● Written request: Reproduce the opinion piece on the European court's ruling on France's face veil ban word for word, from its title to its final sentence.

The French government and the so-called “European Court of Human Rights” has no right to tell women how the hell are they going to dress up
By Jose Mario De Vega
I refer to the AP report, “French Face Veil Ban Upheld By European Court”, July 1 with regard to the decision of the so-called European Court of Human Rights which has recently “upheld France’s law banning face-covering Muslim veils from the streets”.
Said case which is the first of its kind was “brought by a woman who claimed” that “her freedom of religion was violated”.
As narrated lucidly by the said report:
“The ruling by the Strasbourg-based court was the first of its kind since France passed a law in 2010 that forbids anyone to hide his or her face in an array of places, including the street. The law went into effect in 2011.
“The court’s Grand Chamber rejected the arguments of the French woman in her mid-20s, a practicing Muslim not identified by name. She said she doesn’t hide her face at all times, but when she does it is to be at peace with her faith, her culture and convictions. She stressed in her complaint that no one, including her husband, forced her to conceal her face — something of particular concern to French authorities.
“The court ruled that the law’s bid to promote harmony in a diverse population is legitimate and doesn’t breach the European Convention on Human Rights.”
I perfectly understand the real reason of the French government in promulgating this law three years ago: that is for security (the threat of militants and terrorists) and for diversity (French culture and assimilation, etc.) yet, having said that, I question the propriety and wisdom of the court in arriving at their judgment.

● Dataset content:
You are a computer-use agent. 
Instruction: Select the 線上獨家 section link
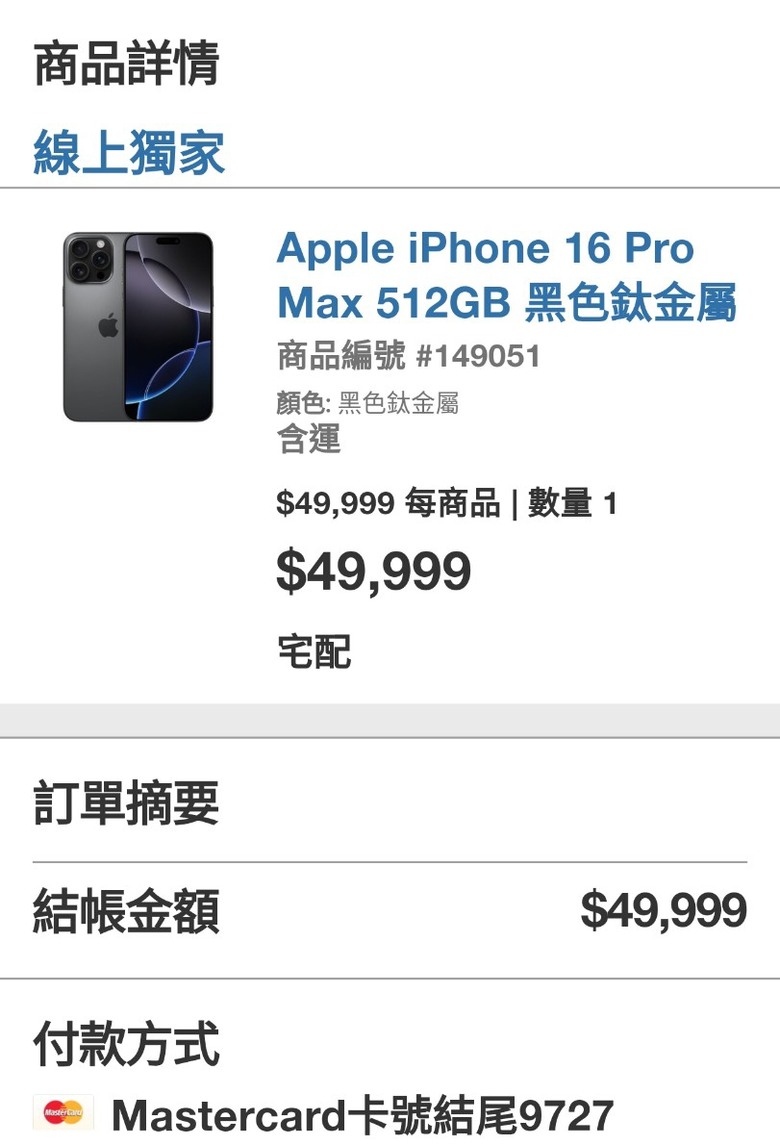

● Final result:
The French government and the so-called “European Court of Human Rights” has no right to tell women how the hell are they going to dress up
By Jose Mario De Vega
I refer to the AP report, “French Face Veil Ban Upheld By European Court”, July 1 with regard to the decision of the so-called European Court of Human Rights which has recently “upheld France’s law banning face-covering Muslim veils from the streets”.
Said case which is the first of its kind was “brought by a woman who claimed” that “her freedom of religion was violated”.
As narrated lucidly by the said report:
“The ruling by the Strasbourg-based court was the first of its kind since France passed a law in 2010 that forbids anyone to hide his or her face in an array of places, including the street. The law went into effect in 2011.
“The court’s Grand Chamber rejected the arguments of the French woman in her mid-20s, a practicing Muslim not identified by name. She said she doesn’t hide her face at all times, but when she does it is to be at peace with her faith, her culture and convictions. She stressed in her complaint that no one, including her husband, forced her to conceal her face — something of particular concern to French authorities.
“The court ruled that the law’s bid to promote harmony in a diverse population is legitimate and doesn’t breach the European Convention on Human Rights.”
I perfectly understand the real reason of the French government in promulgating this law three years ago: that is for security (the threat of militants and terrorists) and for diversity (French culture and assimilation, etc.) yet, having said that, I question the propriety and wisdom of the court in arriving at their judgment.